Kieran hatte nur eine einzige Fertigkeit in seinem Arsenal, und da diese Fertigkeit sein Leben bereits drastisch verändert hatte, sehnte er sich nach weiteren Fertigkeiten, die ihm auf diese Weise helfen konnten. Da er in der Vergangenheit als Ersatzspieler für andere gearbeitet hatte, wusste er genau, dass Attribute und Fertigkeiten - abgesehen von den Stufen - die einzige entscheidende Kraft im Spiel waren.
Attribute konnten auch zur Unterstützung der Fertigkeiten beitragen, und umgekehrt.
Was dann geschah, bestätigte seine Hypothese.
Nachdem er zugestimmt hatte, begann Colleen, ihre Ausweichtechnik zu erklären, und führte ihm eine Demonstration vor. Als die Demonstration beendet war, erschien eine Meldung im Systemfenster.
[Gewandtheit erreicht F. Ausreichend, um die Fähigkeit Ausweichen zu erlernen.]
[Gelernte Fertigkeit: Ausweichen]
[Name: Ausweichen (Basis)]
[Fertigkeitstyp: Hilfsfertigkeit]
[Effekt: Ausweichen um 10% erhöht. Du hast Kampftechniken zum Ausweichen gelernt].
[Verbraucht: Ausdauer]
[Voraussetzung: F in Gewandtheit]
[Bemerkung: Du kannst die Seitenrolle oder die Rückwärtsrolle benutzen, um dem Angriff deines Gegners auszuweichen!]
"Genau wie ich erwartet habe, unterstützen sich Attribute und Fähigkeiten gegenseitig!"

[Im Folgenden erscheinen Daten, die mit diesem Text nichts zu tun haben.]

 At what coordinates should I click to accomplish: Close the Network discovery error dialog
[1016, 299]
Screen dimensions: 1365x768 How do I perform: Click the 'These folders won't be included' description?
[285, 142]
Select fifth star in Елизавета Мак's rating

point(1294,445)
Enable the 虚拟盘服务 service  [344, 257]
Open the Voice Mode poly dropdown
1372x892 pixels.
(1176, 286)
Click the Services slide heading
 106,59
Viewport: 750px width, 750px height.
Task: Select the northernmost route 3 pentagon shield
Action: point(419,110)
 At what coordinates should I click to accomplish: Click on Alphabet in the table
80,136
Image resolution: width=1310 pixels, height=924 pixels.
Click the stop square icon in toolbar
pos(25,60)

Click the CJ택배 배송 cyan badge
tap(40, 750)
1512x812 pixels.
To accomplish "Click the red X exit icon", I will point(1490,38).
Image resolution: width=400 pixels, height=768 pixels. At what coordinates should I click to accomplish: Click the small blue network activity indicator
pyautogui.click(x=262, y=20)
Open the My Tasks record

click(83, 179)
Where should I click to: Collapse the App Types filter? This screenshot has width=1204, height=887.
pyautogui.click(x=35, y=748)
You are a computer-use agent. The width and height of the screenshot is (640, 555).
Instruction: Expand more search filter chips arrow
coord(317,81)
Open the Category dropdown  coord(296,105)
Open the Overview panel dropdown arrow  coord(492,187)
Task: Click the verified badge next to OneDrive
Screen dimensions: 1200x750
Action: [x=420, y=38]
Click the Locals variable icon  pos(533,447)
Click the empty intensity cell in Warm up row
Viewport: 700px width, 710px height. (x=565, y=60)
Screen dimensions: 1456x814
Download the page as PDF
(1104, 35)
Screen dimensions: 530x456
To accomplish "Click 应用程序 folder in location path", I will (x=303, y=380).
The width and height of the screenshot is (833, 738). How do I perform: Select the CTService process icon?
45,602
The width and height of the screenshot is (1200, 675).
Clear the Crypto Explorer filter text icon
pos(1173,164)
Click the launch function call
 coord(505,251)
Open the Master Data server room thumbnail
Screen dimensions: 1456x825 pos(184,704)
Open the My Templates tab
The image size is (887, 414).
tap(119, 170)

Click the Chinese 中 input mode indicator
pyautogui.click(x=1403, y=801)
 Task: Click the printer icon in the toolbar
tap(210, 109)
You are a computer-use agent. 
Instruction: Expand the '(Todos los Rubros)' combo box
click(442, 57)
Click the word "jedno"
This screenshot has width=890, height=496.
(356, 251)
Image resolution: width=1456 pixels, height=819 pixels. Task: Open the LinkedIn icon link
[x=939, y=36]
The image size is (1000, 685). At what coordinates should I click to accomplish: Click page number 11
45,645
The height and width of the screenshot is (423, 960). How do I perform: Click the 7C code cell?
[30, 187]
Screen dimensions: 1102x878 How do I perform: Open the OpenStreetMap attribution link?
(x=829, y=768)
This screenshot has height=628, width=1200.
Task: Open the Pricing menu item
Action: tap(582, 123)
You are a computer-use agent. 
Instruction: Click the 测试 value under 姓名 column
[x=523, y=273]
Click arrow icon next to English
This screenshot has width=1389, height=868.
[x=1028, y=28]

Zu diesem Schluss kam Kieran, nachdem er sowohl die erworbenen Fähigkeiten als auch die Systemmeldungen verglichen hatte.
Er stellte außerdem eine weitere Hypothese auf: "Wenn die Fertigkeitsstufen steigen, steigen auch die Attribute."
Das musste er noch bestätigen.
"Wie war es? Hast du es verstanden?", fragte Colleen, die nach ihrer Demonstration zur Seite stand.
Sie sah Kierans ausdruckslosen Blick an. Sie runzelte ein wenig die Stirn und fragte sich, ob es ihm gut ging.
Offensichtlich gefiel es ihr nicht, dass er nicht aufgepasst hatte, während sie es demonstriert hatte.
Als Kieran ihre Unzufriedenheit bemerkte, versuchte er, sie mit einer eigenen Demonstration abzulenken.
Er machte eine Seitenrolle, eine Rückwärtsrolle, eine Vorderrolle und sogar einen Seitwärtssalto mit einer Hand. Er führte all diese Bewegungen mit Leichtigkeit aus.
Colleen fiel bei dieser Vorführung die Kinnlade herunter.
"Du machst Gymnastik?", fragte sie.
Colleen, die Mitglied des Turnteams ihrer Schule gewesen war, wusste, dass man zwei oder drei Jahre üben musste, um dieses Niveau zu erreichen. Ein Anfänger war vielleicht nicht einmal in der Lage, einen anständigen Salto zu machen, geschweige denn einen Seitwärtssalto mit einer Hand, was als extrem schwierige Übung galt.
"Nö, ich mag Kampfsport einfach sehr. Außerdem glaube ich, dass mein Körper ziemlich flexibel ist", sagte Kieran und versuchte, ihr eine akzeptable Erklärung zu geben.
Obwohl das Spiel nichts über die Geheimhaltung seiner Spieleridentität sagte, schien Kierans Erklärung in diesem sehr realistischen Spiel zu funktionieren, während eine solche Erklärung im wirklichen Leben die Leute dazu gebracht hätte, ihn für verrückt zu halten.
"Ich verstehe..."
Colleen akzeptierte seine Erklärung.
Kieran wurde erneut abgelenkt, als sein Blick auf seine Attribute fiel.
Seine Ausdauer war von 100 auf 80 gesunken.